Stored records:

######

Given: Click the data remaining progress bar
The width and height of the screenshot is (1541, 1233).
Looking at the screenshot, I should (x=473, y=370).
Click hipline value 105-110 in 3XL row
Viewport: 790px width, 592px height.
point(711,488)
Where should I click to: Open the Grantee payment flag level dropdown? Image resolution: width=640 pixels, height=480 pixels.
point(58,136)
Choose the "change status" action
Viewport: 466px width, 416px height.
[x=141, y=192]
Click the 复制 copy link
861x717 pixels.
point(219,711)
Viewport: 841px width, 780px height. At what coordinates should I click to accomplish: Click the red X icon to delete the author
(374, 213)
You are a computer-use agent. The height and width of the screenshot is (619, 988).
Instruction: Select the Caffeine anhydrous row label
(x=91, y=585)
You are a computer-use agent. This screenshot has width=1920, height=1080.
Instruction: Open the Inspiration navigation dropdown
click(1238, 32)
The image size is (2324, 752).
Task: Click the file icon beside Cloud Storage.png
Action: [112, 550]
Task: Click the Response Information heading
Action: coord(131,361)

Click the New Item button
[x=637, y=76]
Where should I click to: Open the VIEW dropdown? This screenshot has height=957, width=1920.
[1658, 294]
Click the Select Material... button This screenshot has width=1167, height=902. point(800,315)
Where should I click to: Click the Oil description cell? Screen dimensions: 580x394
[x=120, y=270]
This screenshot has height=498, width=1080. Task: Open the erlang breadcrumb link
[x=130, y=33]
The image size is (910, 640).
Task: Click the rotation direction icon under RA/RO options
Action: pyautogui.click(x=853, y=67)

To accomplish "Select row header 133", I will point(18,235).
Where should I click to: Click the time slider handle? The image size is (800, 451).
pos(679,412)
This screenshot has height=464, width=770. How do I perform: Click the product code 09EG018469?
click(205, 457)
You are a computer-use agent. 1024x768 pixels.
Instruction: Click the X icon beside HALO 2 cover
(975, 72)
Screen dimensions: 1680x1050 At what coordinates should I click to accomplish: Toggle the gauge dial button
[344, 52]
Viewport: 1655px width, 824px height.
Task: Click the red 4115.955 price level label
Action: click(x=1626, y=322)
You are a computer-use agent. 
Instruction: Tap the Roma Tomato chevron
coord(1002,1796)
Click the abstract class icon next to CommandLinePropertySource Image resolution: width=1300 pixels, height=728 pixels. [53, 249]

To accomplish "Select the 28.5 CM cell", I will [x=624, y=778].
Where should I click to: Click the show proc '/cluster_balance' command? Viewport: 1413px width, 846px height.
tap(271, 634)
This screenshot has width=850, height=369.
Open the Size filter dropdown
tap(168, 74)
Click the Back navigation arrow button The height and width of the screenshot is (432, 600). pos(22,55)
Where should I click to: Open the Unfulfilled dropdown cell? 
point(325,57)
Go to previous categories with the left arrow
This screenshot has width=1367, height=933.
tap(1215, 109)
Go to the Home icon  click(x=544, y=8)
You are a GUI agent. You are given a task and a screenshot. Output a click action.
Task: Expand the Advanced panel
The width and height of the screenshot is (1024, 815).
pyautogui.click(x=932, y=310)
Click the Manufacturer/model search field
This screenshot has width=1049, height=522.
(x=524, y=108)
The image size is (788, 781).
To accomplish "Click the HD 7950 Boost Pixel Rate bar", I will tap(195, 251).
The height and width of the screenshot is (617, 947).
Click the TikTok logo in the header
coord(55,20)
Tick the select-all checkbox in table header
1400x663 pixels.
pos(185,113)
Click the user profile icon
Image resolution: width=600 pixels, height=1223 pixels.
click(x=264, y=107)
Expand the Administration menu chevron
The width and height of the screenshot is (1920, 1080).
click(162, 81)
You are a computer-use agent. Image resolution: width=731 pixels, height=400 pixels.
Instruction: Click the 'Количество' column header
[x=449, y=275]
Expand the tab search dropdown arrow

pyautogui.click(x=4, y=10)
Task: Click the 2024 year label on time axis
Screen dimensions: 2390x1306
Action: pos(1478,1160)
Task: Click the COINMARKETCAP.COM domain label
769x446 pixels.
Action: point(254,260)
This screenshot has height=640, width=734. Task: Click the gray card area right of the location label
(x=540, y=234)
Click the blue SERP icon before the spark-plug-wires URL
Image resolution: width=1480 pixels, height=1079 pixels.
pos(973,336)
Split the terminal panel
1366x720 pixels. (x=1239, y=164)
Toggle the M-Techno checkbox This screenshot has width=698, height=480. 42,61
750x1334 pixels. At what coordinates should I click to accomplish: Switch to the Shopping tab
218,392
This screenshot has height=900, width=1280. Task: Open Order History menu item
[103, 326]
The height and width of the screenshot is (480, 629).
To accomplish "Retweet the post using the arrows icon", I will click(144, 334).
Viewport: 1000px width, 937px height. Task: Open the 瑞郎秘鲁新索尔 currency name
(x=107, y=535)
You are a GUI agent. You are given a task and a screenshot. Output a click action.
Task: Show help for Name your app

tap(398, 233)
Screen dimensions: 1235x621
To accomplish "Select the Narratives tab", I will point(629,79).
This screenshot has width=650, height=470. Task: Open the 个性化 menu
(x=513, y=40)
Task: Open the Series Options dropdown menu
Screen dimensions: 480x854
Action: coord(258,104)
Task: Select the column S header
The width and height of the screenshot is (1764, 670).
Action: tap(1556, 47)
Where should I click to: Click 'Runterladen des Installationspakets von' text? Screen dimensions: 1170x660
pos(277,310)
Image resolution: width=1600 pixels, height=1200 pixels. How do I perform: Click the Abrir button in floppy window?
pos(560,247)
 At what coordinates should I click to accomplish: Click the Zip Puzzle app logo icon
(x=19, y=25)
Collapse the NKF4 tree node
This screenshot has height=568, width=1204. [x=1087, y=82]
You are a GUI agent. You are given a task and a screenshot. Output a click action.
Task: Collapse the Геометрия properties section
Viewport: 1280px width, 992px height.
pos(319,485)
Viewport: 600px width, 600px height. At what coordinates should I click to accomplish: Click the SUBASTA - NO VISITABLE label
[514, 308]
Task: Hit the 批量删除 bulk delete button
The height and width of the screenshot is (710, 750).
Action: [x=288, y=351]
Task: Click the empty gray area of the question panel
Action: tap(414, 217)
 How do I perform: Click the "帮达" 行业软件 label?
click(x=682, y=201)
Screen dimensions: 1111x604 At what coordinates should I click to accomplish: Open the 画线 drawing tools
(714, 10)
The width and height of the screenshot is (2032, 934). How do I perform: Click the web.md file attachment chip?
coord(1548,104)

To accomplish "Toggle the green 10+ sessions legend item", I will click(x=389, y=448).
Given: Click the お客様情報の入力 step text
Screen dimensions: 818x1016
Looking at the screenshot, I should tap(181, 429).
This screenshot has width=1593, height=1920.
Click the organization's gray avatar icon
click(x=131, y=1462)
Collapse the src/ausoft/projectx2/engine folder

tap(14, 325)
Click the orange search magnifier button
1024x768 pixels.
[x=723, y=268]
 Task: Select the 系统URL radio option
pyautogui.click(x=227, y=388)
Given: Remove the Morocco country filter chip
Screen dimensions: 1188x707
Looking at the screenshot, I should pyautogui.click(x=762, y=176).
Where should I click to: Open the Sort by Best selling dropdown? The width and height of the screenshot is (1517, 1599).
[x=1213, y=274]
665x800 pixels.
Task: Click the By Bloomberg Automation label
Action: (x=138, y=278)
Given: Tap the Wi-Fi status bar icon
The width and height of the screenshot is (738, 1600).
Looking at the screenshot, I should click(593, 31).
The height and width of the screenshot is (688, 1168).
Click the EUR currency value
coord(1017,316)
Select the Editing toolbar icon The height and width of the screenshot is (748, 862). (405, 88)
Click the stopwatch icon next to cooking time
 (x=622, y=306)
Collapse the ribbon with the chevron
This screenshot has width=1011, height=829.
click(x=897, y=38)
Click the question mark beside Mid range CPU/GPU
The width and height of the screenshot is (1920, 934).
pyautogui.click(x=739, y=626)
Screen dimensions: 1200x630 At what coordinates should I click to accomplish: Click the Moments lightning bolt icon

######

= AIM OF THE EXERCISE =
Repeat exactly, please, each line from the beginning of the data through the line with "Click the Select" in it, and only those lines.

= TASK RESULT =
Given: Click the data remaining progress bar
The width and height of the screenshot is (1541, 1233).
Looking at the screenshot, I should (x=473, y=370).
Click hipline value 105-110 in 3XL row
Viewport: 790px width, 592px height.
point(711,488)
Where should I click to: Open the Grantee payment flag level dropdown? Image resolution: width=640 pixels, height=480 pixels.
point(58,136)
Choose the "change status" action
Viewport: 466px width, 416px height.
[x=141, y=192]
Click the 复制 copy link
861x717 pixels.
point(219,711)
Viewport: 841px width, 780px height. At what coordinates should I click to accomplish: Click the red X icon to delete the author
(374, 213)
You are a computer-use agent. The height and width of the screenshot is (619, 988).
Instruction: Select the Caffeine anhydrous row label
(x=91, y=585)
You are a computer-use agent. This screenshot has width=1920, height=1080.
Instruction: Open the Inspiration navigation dropdown
click(1238, 32)
The image size is (2324, 752).
Task: Click the file icon beside Cloud Storage.png
Action: [112, 550]
Task: Click the Response Information heading
Action: coord(131,361)

Click the New Item button
[x=637, y=76]
Where should I click to: Open the VIEW dropdown? This screenshot has height=957, width=1920.
[1658, 294]
Click the Select Material... button This screenshot has width=1167, height=902. point(800,315)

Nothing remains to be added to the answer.